表4 LF对幼年大鼠股骨骨髓组织中TRACP、MMP-9、CTSK mRNA相对表达量的影响Table 4 Effects of LF on the relative expression of TRACP,MMP-9,CTSK mRNA in the bone marrow tissue of juvenile rats

图2 LF改善后骨微观结构图Fig.2 The micro-architecture of bone after LF supplement注:(A)大鼠股骨远端骨组织;(B)骨小梁三维重建;(C)BMD;(D)Tb.N;(E)Tb.Th;(F)Tb.Sp；不同字母代表组间差异显著(P<0.05)；图3～图4、表4～表5同。

TRACP和MMP-9是OC骨吸收过程中重要的骨基质降解酶,显示骨组织代谢中的骨吸收状况[41],且MMP-9能够特异性降解非矿化软骨以及释放细胞外基质结合的血管内皮生长因子,进而直接趋化、活化OC[42],促进OC增殖分化[43],而CTSK是一种降解Ⅰ型胶原蛋白的半胱氨酸蛋白酶,与骨量的调节密切相关[40]。以上三者均在OC中特异性高表达,能客观且准确反映出OC的功能活性,它们的变化直观表明了OC活性。

本研究结果表明,中、高剂量LF能够显著降低幼年大鼠血清和股骨骨髓组织中TRACP、MMP-9、CTSK的水平(P<0.05)。先前的研究指出[34],LF能够抑制OC的增殖分化,说明LF能够降低OC活性,减弱骨吸收水平。在骨吸收过程中,OC特异性高表达TRACP、MMP-9和CTSK[44],进一步证明了补充LF能够降低骨吸收水平,而这一结果可能是通过减少OC增殖分化进而减少OC形成而实现的。
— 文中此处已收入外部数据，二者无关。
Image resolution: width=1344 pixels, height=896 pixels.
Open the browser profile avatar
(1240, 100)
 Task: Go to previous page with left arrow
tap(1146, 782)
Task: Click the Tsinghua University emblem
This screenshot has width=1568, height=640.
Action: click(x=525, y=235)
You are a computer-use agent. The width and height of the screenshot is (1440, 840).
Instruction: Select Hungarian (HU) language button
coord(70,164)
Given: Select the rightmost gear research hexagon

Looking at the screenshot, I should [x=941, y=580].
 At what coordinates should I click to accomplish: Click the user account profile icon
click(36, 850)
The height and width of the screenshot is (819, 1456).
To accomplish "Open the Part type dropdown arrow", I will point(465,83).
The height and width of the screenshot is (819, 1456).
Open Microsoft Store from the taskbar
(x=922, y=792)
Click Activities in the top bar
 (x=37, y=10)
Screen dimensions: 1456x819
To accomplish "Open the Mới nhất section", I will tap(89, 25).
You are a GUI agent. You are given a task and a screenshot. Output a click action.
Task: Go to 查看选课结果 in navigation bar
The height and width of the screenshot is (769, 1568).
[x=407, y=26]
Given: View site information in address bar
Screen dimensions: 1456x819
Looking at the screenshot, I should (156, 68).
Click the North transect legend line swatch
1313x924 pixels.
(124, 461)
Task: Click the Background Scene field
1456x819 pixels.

图3 LF对幼年大鼠血清中TRACP、MMP-9、CTSK水平的影响Fig.3 Effects of LF on the levels of TRACP,MMP-9,CTSK in serum of juvenile rats注:(A)LF对幼年大鼠血清中TRACP水平的影响;(B)LF对幼年大鼠血清中MMP-9水平的影响;(C)LF对幼年大鼠血清中CTSK水平的影响。

2.5 补充LF对幼年大鼠血清和股骨骨髓组织中RANKL、OPG和OPG/RANKL水平的影响

RANK/RANKL是参与OC生成的重要信号通路[45-46],OB分泌的OC激活因子RANKL与OC前体细胞表面的RANK结合,促进OC的分化及活性。OPG[47]是一种分泌型糖蛋白,通过与RANKL结合抑制OC产生。当OPG与RANKL竞争性结合时,阻断了RANK与RANKL的结合,减少了OC的形成、分化、存活、活化并诱导OC凋亡,使骨量增加。因此,OPG、RANKL水平与OC的生成密切相关,并最终影响骨代谢平衡。本研究通过测定幼年大鼠血清和股骨骨髓组织中RANKL、OPG和OPG/RANKL的水平,探究补充LF对幼年大鼠骨代谢的作用。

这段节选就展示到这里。